-- The input --
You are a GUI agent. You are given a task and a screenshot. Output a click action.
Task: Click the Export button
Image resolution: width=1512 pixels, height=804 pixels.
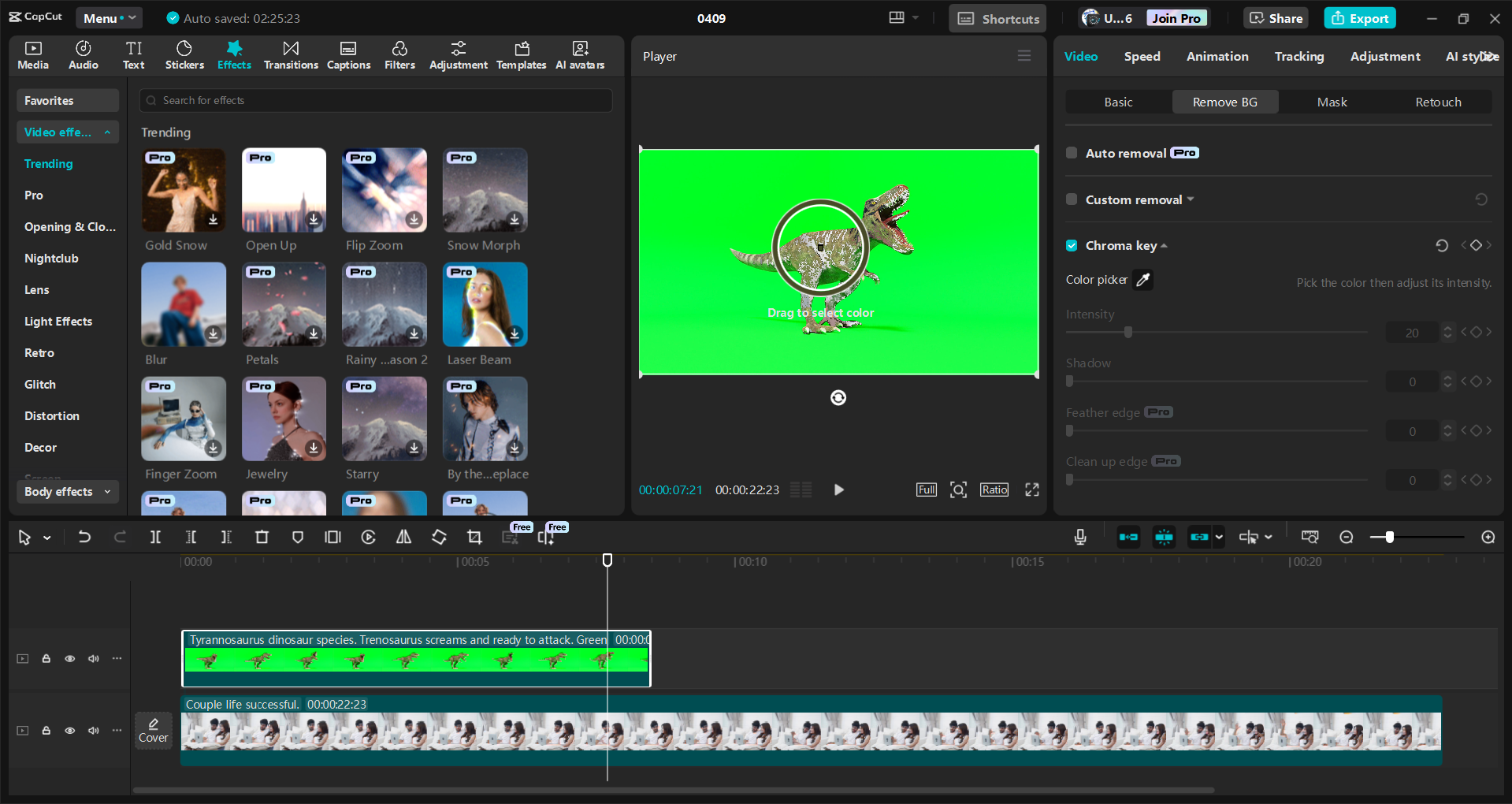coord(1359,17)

...

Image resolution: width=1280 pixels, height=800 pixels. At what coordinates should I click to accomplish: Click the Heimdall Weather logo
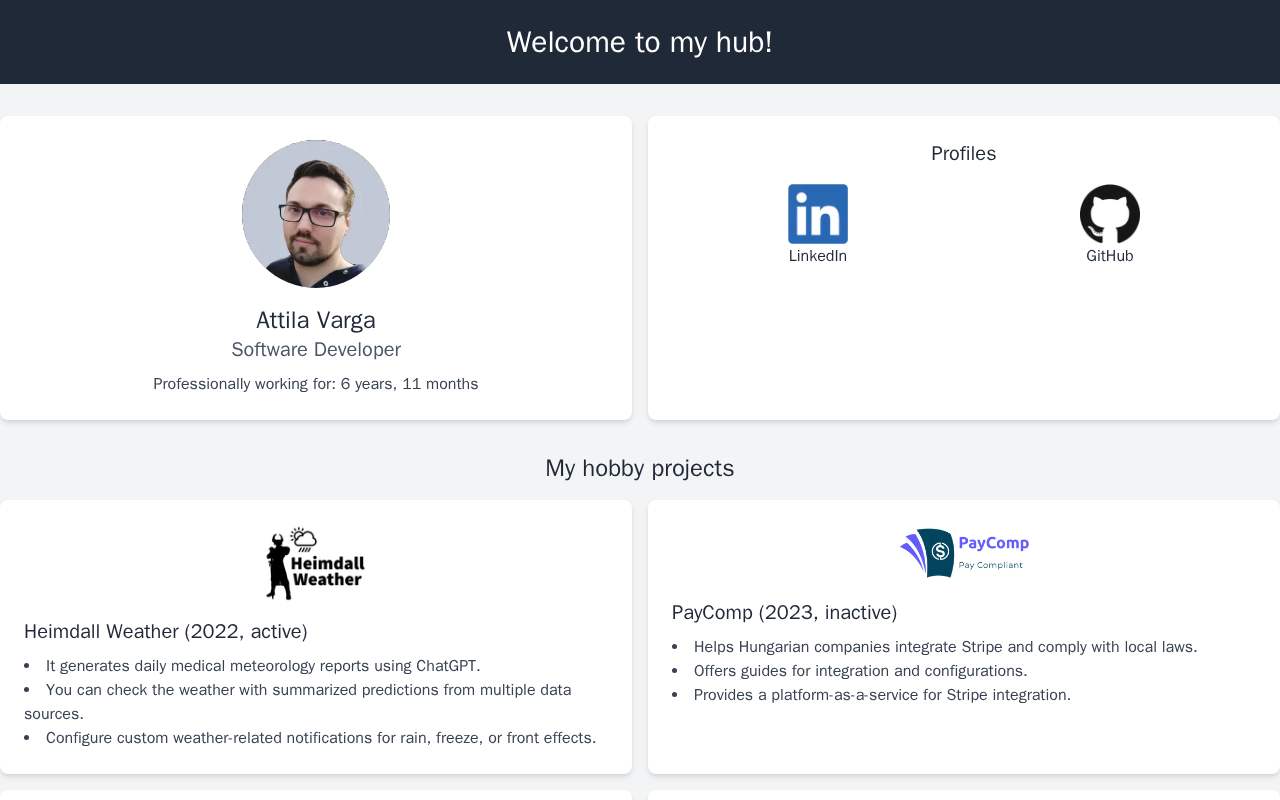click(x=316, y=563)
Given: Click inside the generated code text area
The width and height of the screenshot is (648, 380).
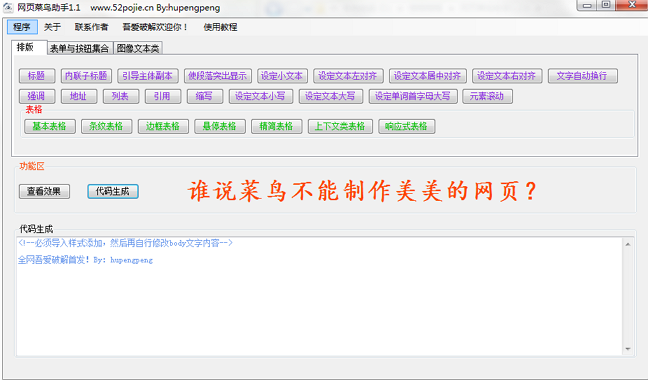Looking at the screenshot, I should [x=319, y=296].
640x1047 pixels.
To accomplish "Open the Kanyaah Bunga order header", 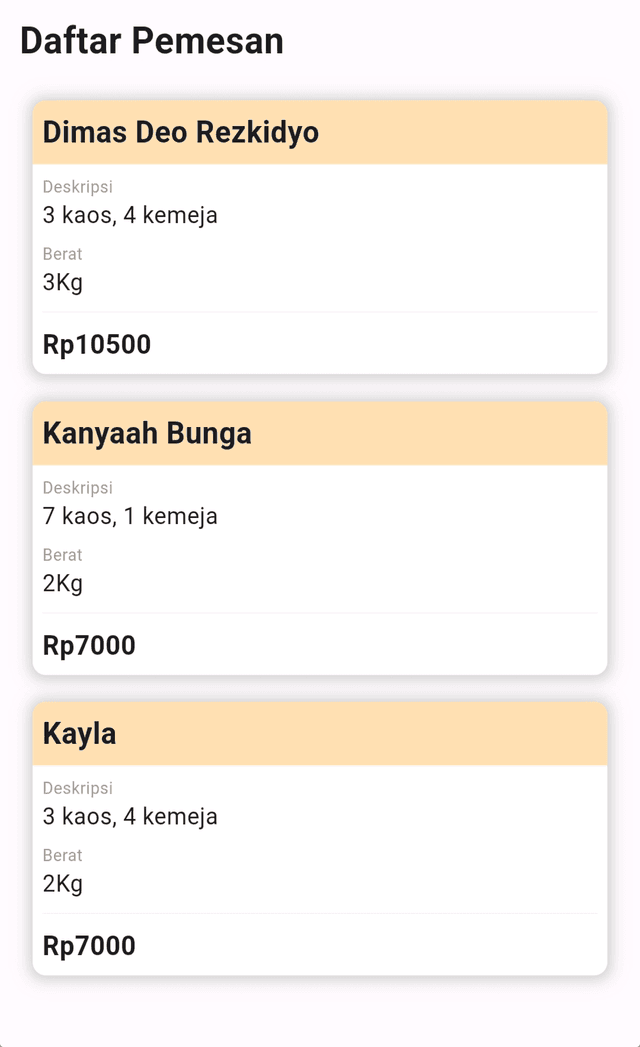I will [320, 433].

-- What the exercise asks --
Lay out the part of the items that opens with the line containing "You are a GUI" and closes with the line containing "coord(1359,17)", both of those lines included, as a numbered list. Skip any blank lines and leave the pictures out.

-- The solution --
1. You are a GUI agent. You are given a task and a screenshot. Output a click action.
2. Task: Click the Export button
3. Image resolution: width=1512 pixels, height=804 pixels.
4. coord(1359,17)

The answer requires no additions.